REQUEST: Print, unchanged, the part of the data that opens with the line containing "Where should I click to: Click" and closes with the last line of the data. Leave the pictures out.

━━━━━━━━━━━━━━━━━━━━

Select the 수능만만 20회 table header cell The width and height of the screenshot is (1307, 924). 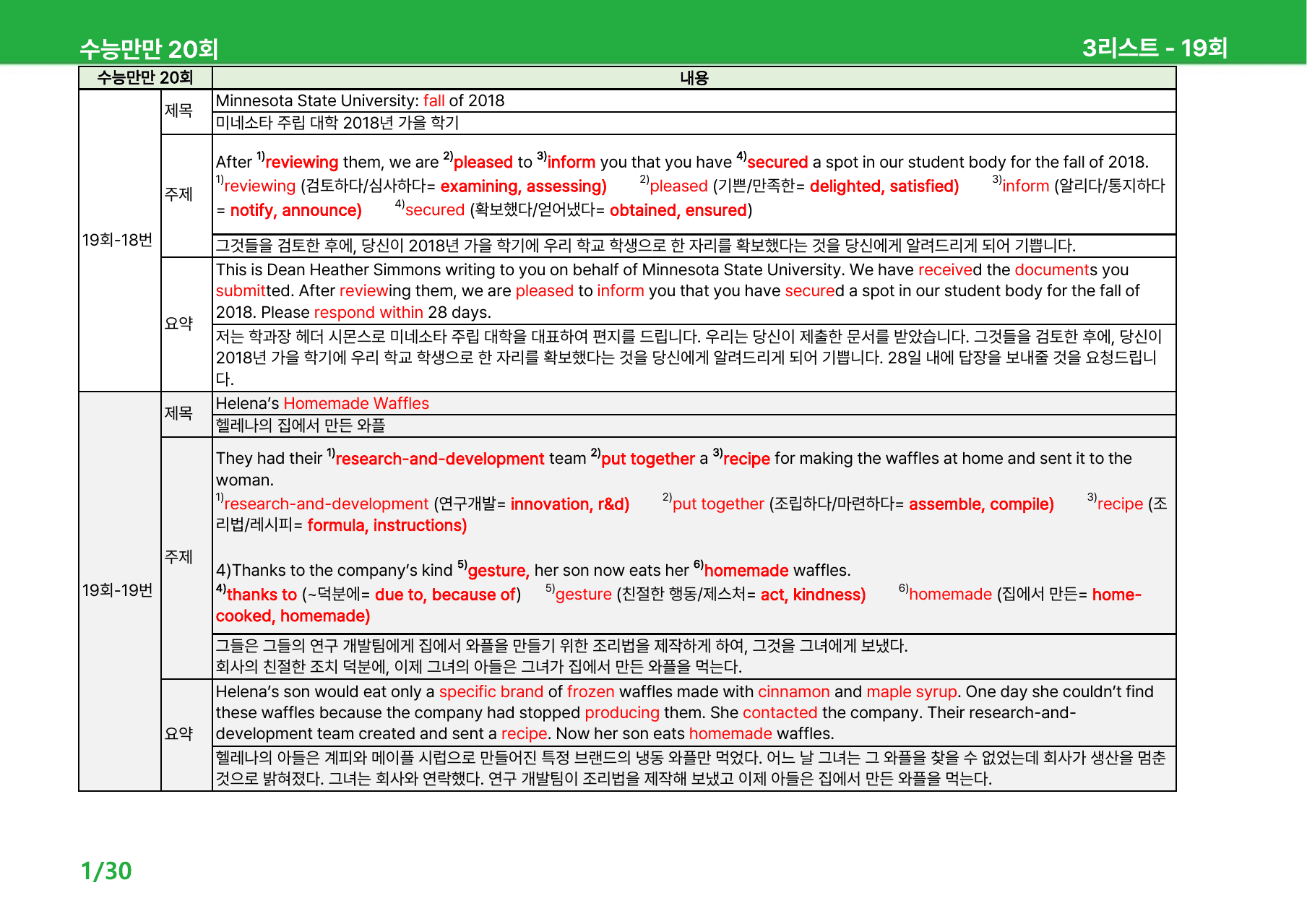click(145, 78)
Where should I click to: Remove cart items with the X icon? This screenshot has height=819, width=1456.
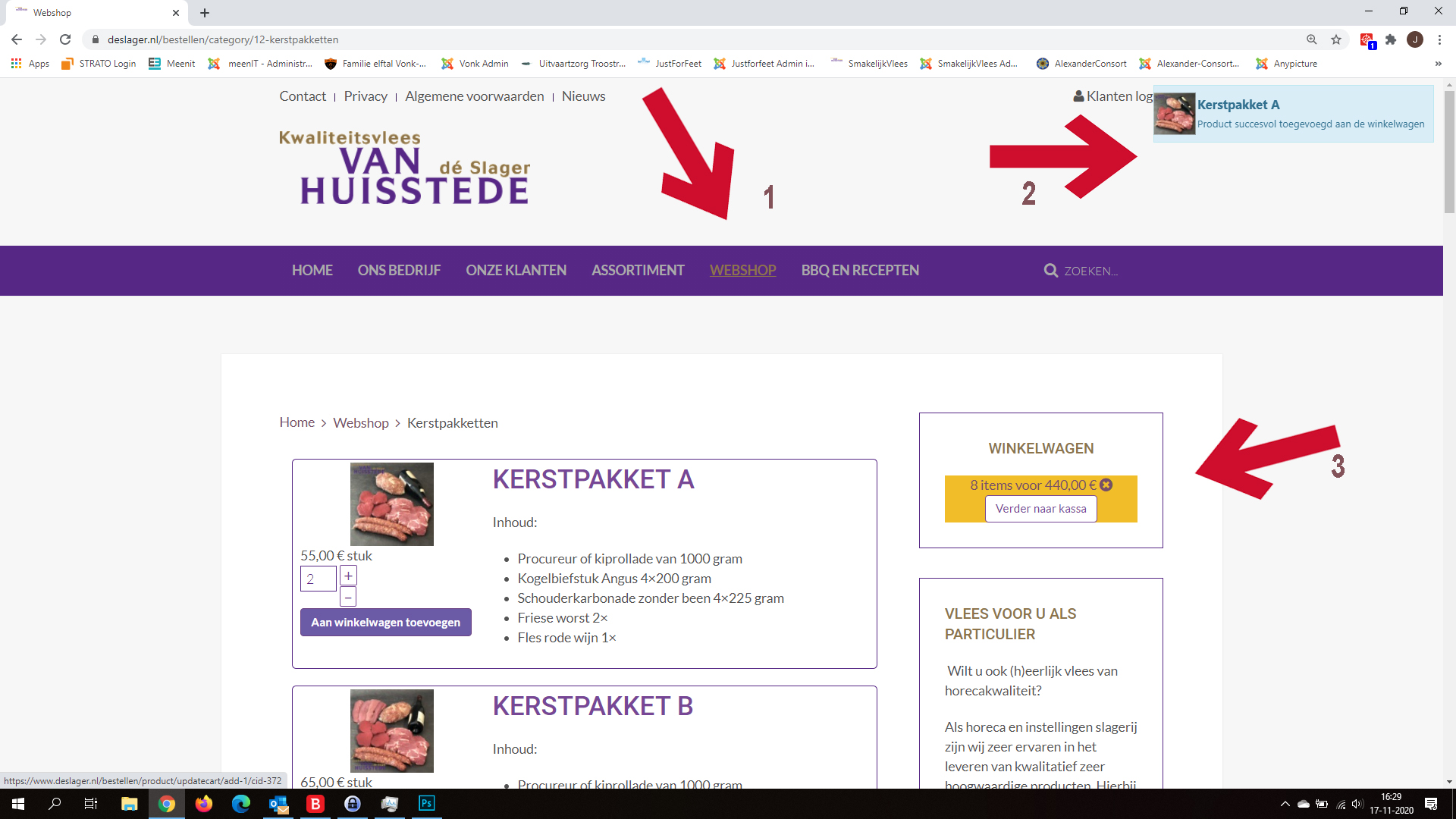[x=1106, y=485]
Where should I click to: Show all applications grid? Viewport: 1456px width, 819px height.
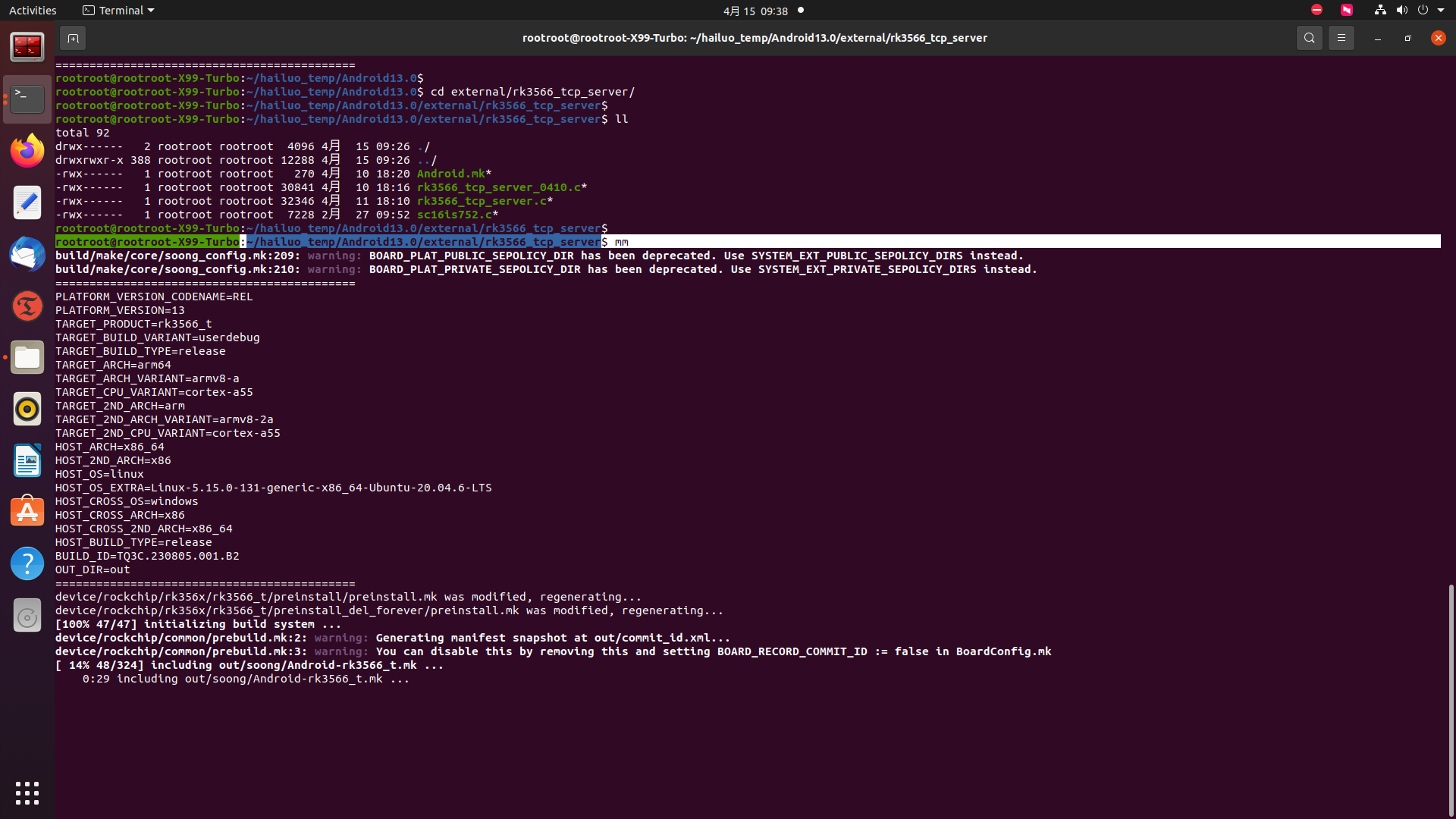coord(27,793)
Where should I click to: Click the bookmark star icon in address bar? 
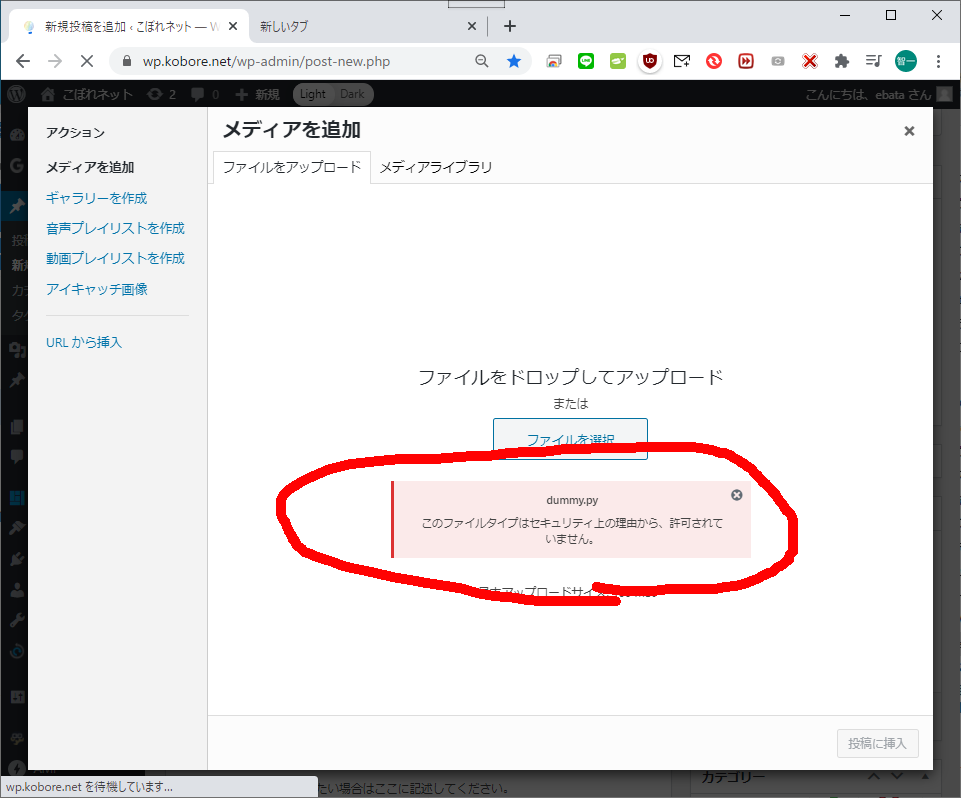pos(514,61)
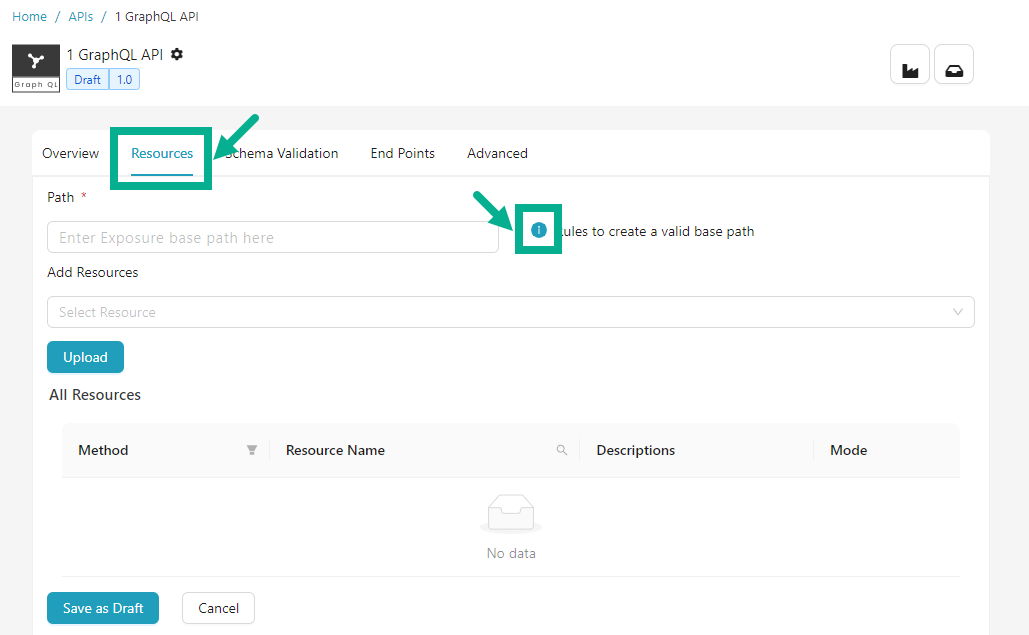Click the empty No data tray icon
Viewport: 1029px width, 635px height.
pyautogui.click(x=511, y=516)
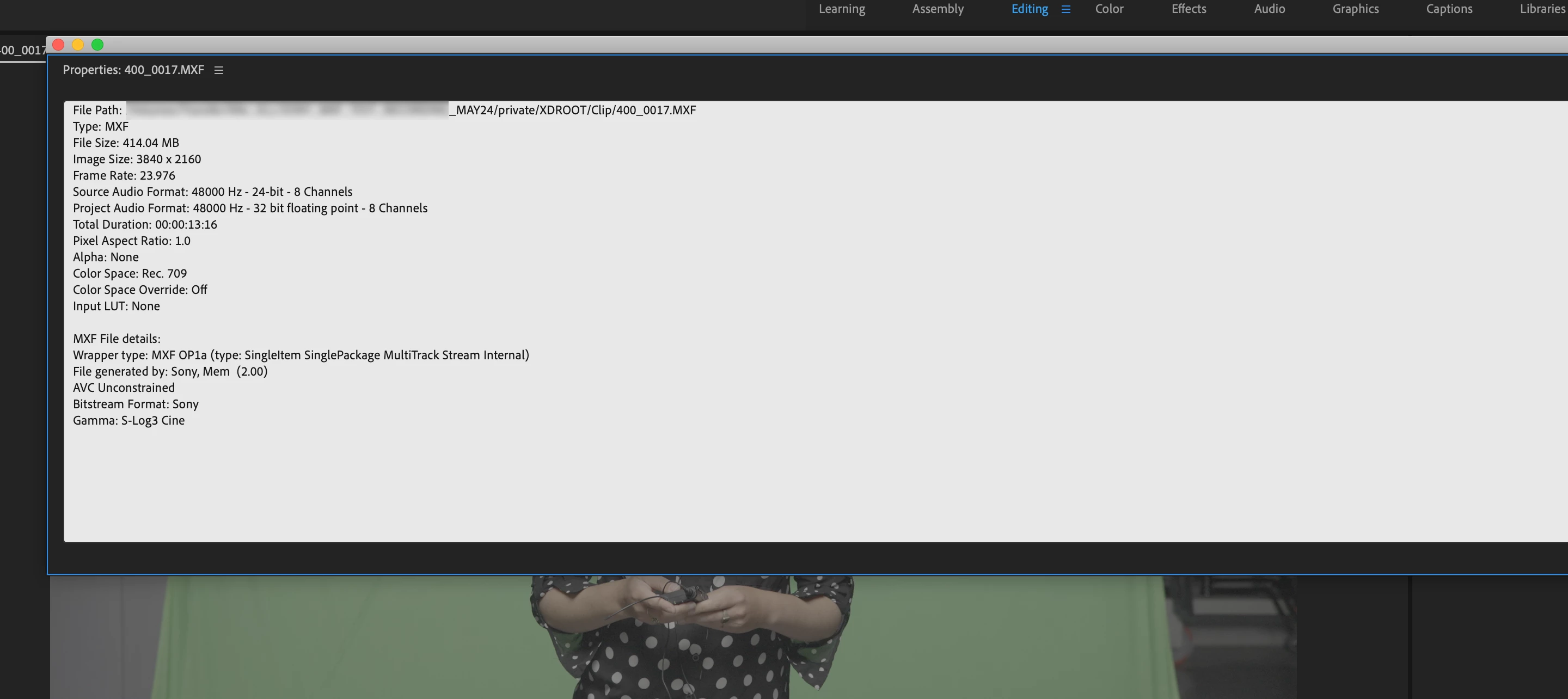The height and width of the screenshot is (699, 1568).
Task: Maximize the Properties window with green button
Action: click(x=97, y=45)
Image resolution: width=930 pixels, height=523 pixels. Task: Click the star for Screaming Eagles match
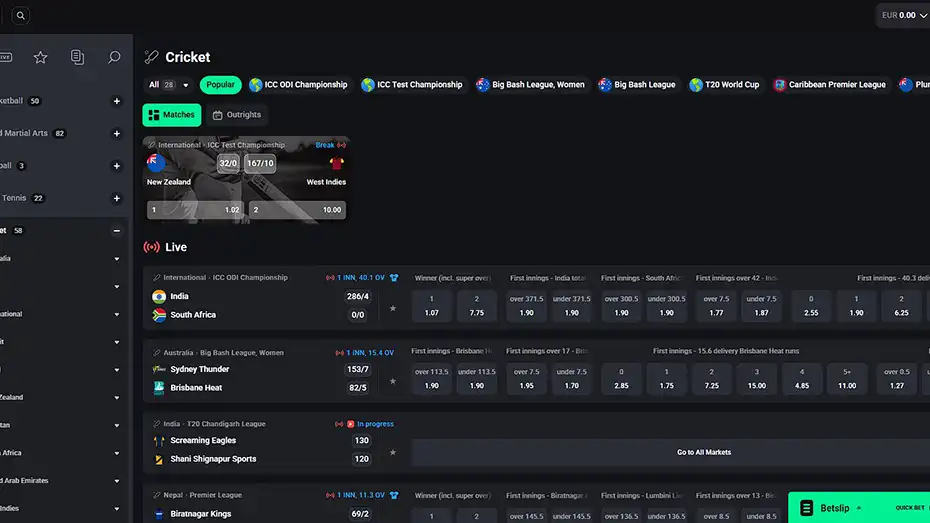tap(392, 452)
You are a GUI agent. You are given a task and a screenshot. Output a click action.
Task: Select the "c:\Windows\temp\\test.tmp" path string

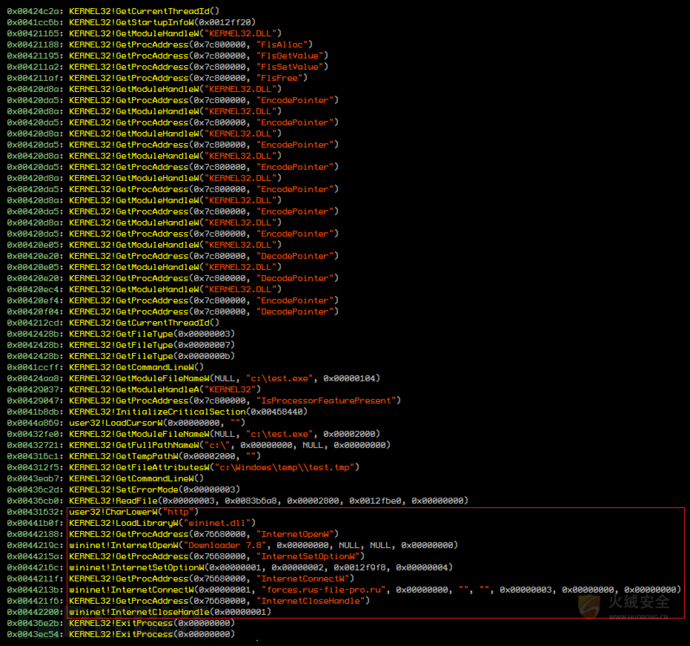287,467
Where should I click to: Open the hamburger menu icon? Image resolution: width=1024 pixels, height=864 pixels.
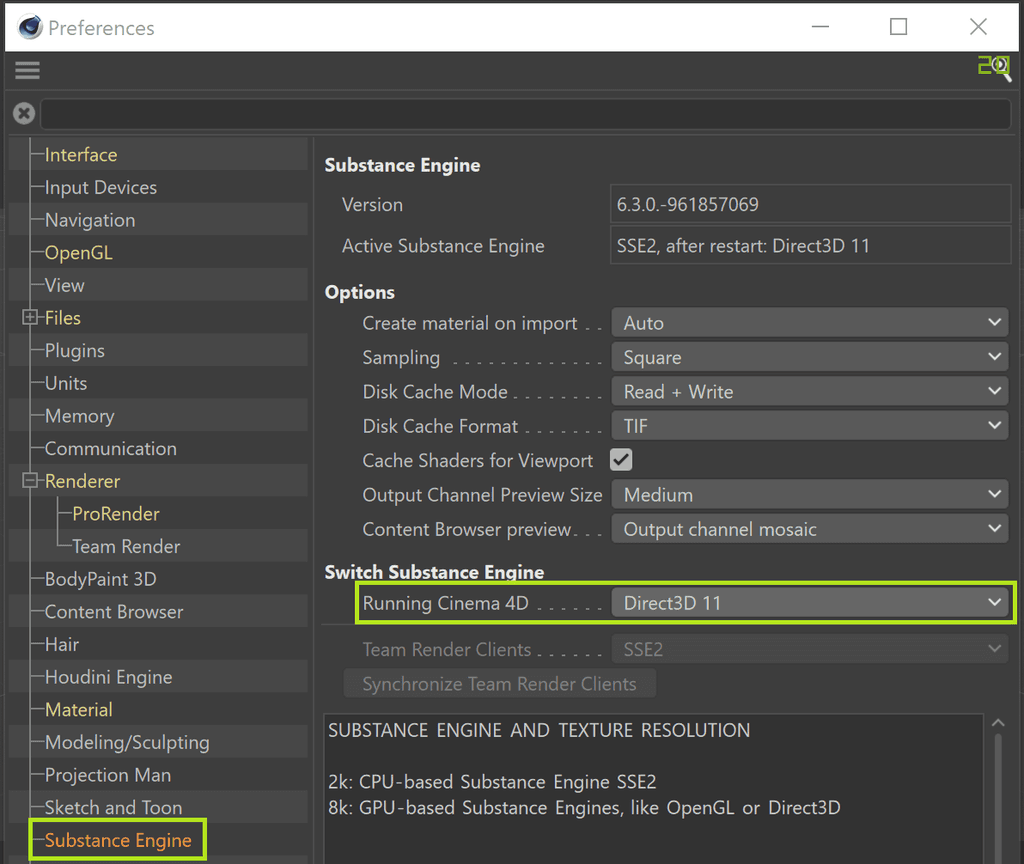(27, 70)
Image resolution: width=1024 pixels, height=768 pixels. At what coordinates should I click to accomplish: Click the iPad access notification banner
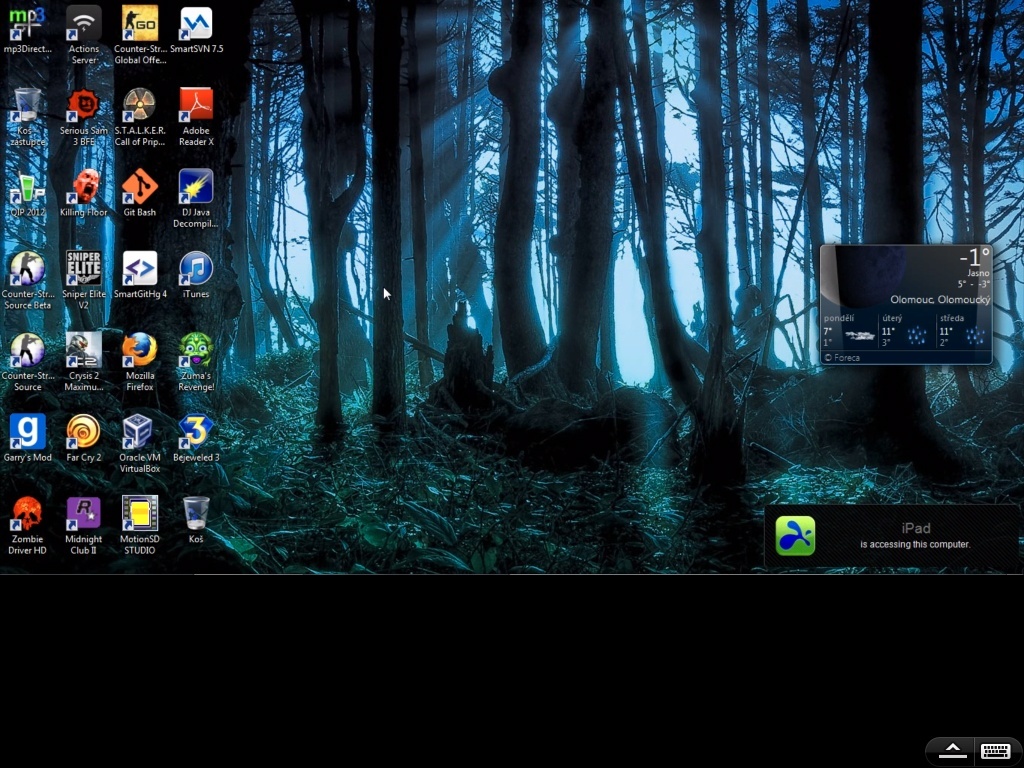coord(890,537)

━━━━━━━━━━━━━━━━━━━━

TASK RESPONSE:
Where should I click to: Click the bookmark star icon in address bar? 
pos(514,61)
Click the empty No data tray icon
Viewport: 1029px width, 635px height.
pyautogui.click(x=511, y=516)
The height and width of the screenshot is (699, 1568).
Task: Maximize the Properties window with green button
Action: click(x=97, y=45)
Image resolution: width=930 pixels, height=523 pixels. Task: Click the star for Screaming Eagles match
tap(392, 452)
You are a GUI agent. You are given a task and a screenshot. Output a click action.
Task: Select the "c:\Windows\temp\\test.tmp" path string

287,467
Where should I click to: Open the hamburger menu icon? Image resolution: width=1024 pixels, height=864 pixels.
(27, 70)
Image resolution: width=1024 pixels, height=768 pixels. At what coordinates should I click to accomplish: Click the iPad access notification banner
coord(890,537)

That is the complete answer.